For clarity, an IBA is a person who sees a social media post, sees what they want to see, is not interested in seeing if there is a link attached to a post, and above all, refuses to read or research the veracity of the post. The only action that makes an IBA disbelieve the post, is if someone they trust (who usually has their own biases), says the post is incorrect.

An IBA seems to be most vocal in the arena of politics and Jamaica is no different. I have heard that each political party has its own ‘social media army’ standing on alert to pounce upon any social media post that is not favourable to its own party. I have never been acquainted with such an army, so I will assume that the IBAs who do post, do so of their own free will.

To be honest, I would better understand an IBA’s behaviour more if they were an army – after all, it is their job so serve and defend upon order to do so. The fact that an IBA acts of his or her own free will does not bode well for said IBA’s acumen. Now, let me be clear (although the IBA’s will not have read this), I am not calling anyone stupid. I am calling an IBA a person who is dangerously uninformed.

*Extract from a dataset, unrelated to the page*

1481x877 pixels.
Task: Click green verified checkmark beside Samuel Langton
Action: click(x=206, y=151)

What has made me put pen to paper on this subject? It was an article on this platform in the opinion section that said “If Antony Anderson is PM Holness’ cousin, does it prove problematic for NaRRA?” I read the article (this action is relevant). I did not answer the title question for myself assuming that Antony Anderson is or is not the Prime Minister’s cousin. I read the article to see what it was positing to make my own conclusion – that is called act of free thinking.

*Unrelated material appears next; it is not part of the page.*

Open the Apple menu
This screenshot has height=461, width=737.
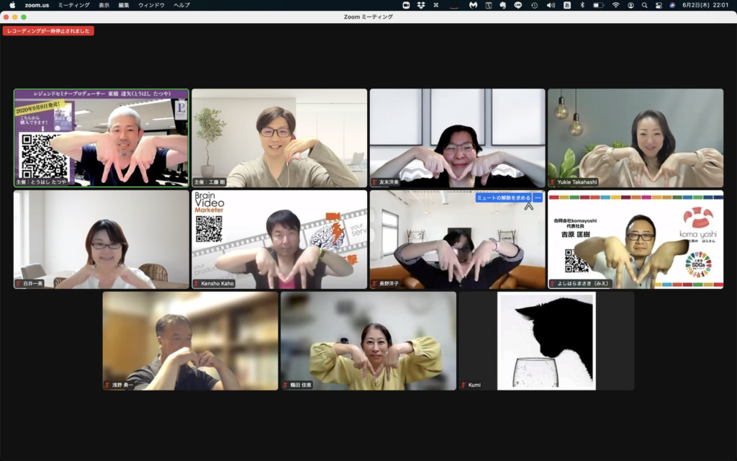pyautogui.click(x=12, y=5)
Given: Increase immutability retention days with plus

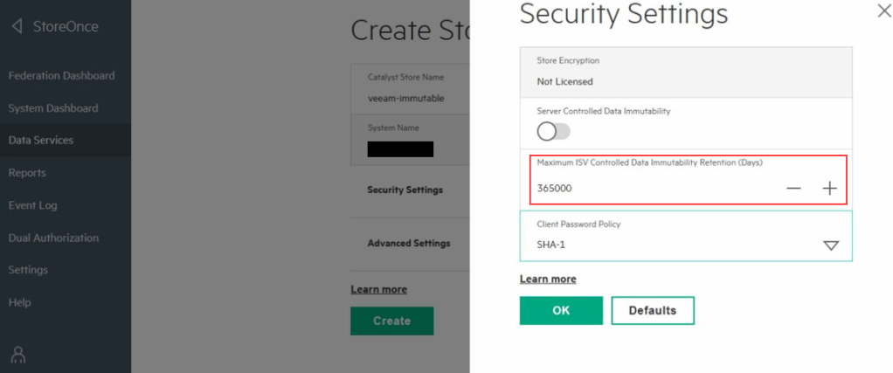Looking at the screenshot, I should click(x=829, y=188).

The article questioned scuttle, or as we say in Jamaica ‘suss’,  circulating that the Prime Minister and Antony Anderson are related. It did not seek to answer the question posited in the headline. It did what most journalism is supposed to do – question politicians as to veracity of circulated statements. The article was very complimentary of Antony Anderson but called on the Prime Minister to answer the question so that the matter could be put to bed and we could get on with the business of the nation unmarred by ‘suss’.

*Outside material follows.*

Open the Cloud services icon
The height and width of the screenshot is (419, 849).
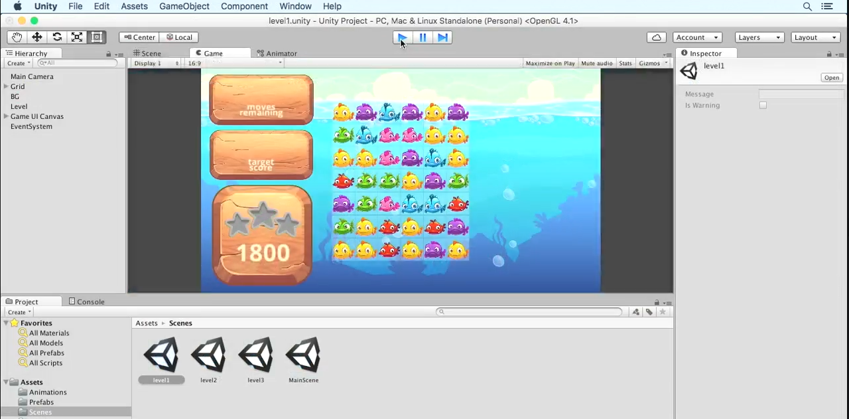point(656,37)
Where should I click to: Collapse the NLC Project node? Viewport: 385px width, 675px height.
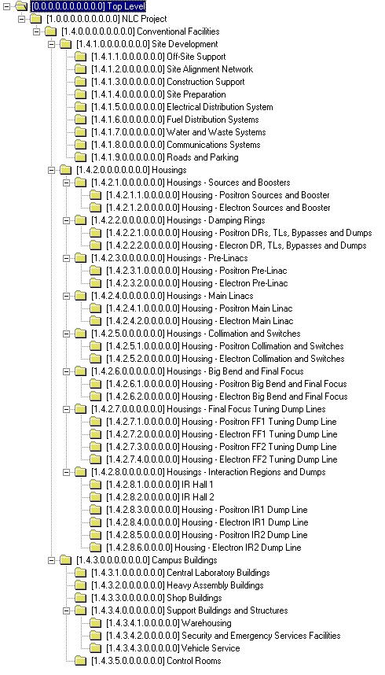click(21, 19)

Now, dare I say the arrogance and unwillingness of politicians on both sides of the political spectrum to answer the public’s questions is a subject for another article I will write. But I will say that politicians are paid by tax payers and are employees of the people. They are not sovereigns who get to decide what should and should not be answered, unless it is a matter of national security.

But for this article, I want to concentrate on the IBAs. It is clear that following the publication of this article on Our Today, the JLP Communications team ‘sprang’ into action posting on its social media account that the referred article is “fake news and political propaganda”. Clearly they too suffer from the disease of being an IBA also because their comment would be calling the very complimentary statements in the article about Antony Anderson fake news and propaganda; but wait, they are clearly IBA’s also so they refuse to read the article. Oh – I get it now. Their capacity for true belief has a maximum word count of 10.

But what I am more surprised about are the number of comments to the JLP’s post. Save for I think two comments, the total comments (of which there were 109 at the time of writing this piece) all in some way called the article a lie, demonstrating that they too are IBAs.

In contrast, one comment remarked “—-, which part fake? This: “Antony Anderson can do a good job here and should be supported to do so. It matters not if he is a distant relative of the Prime Minister. He is a trusted and is a safe pair of hands.”? Who is thinking/reading for you?”  This comment was clearly not written by an IBA. It quoted the article and questioned the IBAs’ statements. I too ask the exact same question.

Now free speech and choice (including the choice not to read) should be respected. But it is time that the IBAs, which includes the JLP’s comms team who I assume handle their social media page, try to improve themselves and realise that being an IBA is not a standard to which they should spire.